The level of uncertainty is rising as the courts challenge Trump’s sweeping global tariffs. On Wednesday, a three-judge panel for the US Court of International Trade declared that the Trump administration had wrongly invoked a 1977 law in imposing levies on dozens of countries and that the move was therefore illegal. Then on Thursday, a federal judge in Washington ruled that a number of Trump’s tariffs on China and other countries were unlawful.
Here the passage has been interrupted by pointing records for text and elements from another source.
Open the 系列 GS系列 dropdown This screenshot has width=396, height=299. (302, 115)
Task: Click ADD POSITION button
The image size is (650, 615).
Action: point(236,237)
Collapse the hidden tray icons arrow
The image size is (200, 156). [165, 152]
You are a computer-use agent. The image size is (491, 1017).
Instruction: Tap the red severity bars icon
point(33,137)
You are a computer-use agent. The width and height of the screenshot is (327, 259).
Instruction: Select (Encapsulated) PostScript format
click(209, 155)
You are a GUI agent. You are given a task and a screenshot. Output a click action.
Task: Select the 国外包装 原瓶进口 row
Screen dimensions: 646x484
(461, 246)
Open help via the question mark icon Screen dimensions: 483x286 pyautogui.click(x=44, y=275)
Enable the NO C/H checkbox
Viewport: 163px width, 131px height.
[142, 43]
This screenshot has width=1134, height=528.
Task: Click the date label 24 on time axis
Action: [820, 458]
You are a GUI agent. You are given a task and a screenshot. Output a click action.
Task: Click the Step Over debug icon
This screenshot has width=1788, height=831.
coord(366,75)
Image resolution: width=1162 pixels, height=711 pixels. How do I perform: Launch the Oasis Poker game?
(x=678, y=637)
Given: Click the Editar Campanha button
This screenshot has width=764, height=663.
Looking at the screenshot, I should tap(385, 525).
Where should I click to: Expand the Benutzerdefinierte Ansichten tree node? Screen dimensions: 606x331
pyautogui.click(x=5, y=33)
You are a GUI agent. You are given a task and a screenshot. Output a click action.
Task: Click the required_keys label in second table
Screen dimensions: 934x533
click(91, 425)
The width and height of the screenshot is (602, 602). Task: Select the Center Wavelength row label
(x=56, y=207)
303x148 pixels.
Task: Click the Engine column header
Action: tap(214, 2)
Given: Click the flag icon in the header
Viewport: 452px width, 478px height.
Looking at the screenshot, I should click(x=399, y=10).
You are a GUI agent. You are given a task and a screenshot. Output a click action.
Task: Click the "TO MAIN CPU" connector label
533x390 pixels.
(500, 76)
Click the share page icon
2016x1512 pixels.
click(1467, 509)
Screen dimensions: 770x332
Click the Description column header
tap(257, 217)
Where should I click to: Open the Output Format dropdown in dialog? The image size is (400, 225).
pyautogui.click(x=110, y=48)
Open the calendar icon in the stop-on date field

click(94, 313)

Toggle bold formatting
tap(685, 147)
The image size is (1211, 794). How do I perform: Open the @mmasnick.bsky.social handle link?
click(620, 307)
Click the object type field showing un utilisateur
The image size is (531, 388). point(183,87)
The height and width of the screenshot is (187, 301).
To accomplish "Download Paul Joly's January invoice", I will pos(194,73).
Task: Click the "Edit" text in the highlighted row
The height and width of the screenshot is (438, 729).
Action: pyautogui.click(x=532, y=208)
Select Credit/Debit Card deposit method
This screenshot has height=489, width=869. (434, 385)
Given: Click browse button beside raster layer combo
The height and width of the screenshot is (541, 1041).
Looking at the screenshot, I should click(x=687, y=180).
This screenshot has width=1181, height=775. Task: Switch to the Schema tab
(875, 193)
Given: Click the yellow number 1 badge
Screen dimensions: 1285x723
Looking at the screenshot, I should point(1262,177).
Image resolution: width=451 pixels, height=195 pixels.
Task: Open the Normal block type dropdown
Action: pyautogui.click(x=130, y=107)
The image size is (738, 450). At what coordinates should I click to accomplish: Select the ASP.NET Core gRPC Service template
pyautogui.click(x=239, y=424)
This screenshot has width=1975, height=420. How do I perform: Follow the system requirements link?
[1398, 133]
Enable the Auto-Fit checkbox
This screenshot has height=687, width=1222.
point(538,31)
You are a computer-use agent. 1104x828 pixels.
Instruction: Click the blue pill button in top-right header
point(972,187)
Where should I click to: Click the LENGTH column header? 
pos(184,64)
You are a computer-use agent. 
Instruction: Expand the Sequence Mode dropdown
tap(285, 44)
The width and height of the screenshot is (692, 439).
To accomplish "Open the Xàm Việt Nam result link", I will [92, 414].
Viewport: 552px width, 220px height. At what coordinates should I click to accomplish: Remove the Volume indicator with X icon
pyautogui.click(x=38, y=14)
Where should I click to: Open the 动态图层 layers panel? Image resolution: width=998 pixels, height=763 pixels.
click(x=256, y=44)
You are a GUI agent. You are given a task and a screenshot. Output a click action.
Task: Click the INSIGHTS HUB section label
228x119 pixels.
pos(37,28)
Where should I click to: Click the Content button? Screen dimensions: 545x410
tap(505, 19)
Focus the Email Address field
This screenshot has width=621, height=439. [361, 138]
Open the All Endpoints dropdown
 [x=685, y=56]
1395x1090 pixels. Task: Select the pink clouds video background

Finally, on Thursday afternoon a federal appeals court temporarily paused the Court of International Trade’s ruling on Trump’s tariffs so it can weigh a longer lasting stay sought by the government. For its part, the Trump administration has vowed to appeal the decision to the Supreme Court if necessary.
All of this lack of clarity on trade and the impact on the economy is weighing on stock-market investors, even as the S&P 500 Index has rebounded from its April lows and is now less than 4% from the all-time peak it hit in February.
“It’s really hard to feel confident that we’re going to surge higher to record highs with this overhang,” said Mark Hackett, chief market strategist at Nationwide.
Meanwhile, a measure of chief executives’ confidence has plunged to the lowest level since 2022. More than 80% of executives said they expected a recession within the next year-and-a-half, according to a May survey by the Conference Board in collaboration with the Business Council.
On Goldman Sachs Group Inc.’s April 14 earnings call, CEO David Solomon said a lack of clarity had constrained clients’ ability to make “important” decisions.
“This uncertainty around the path forward and fears over the potentially escalating effects of the trade war have created material risks to the US and global economy,” he said. “We are hopeful that feedback from companies large and small, institutional investors and ultimately consumers will support an approach that will lead to greater economic certainty and long-term growth.”
Six weeks later, US trade policy is still in flux. Countries are racing to strike deals before Trump’s tariff pauses end, while the president keeps rattling markets with threats on social media.
Meanwhile, the US economy shrank in the first quarter, but other economic data has largely held firm. Companies have by and large kept capital spending plans intact despite fears of a pullback, which is encouraging to investors. However, for corporate executives, the risk of the unknown remains the biggest fear.
“In the longer term, the secondary effects of tariffs, like impacts to global GDP growth and energy demand, are much more complex and remain a source of uncertainty,” Exxon Mobil Corp. CEO Darren Woods said Wednesday. “We’re staying focused on the things we can control.”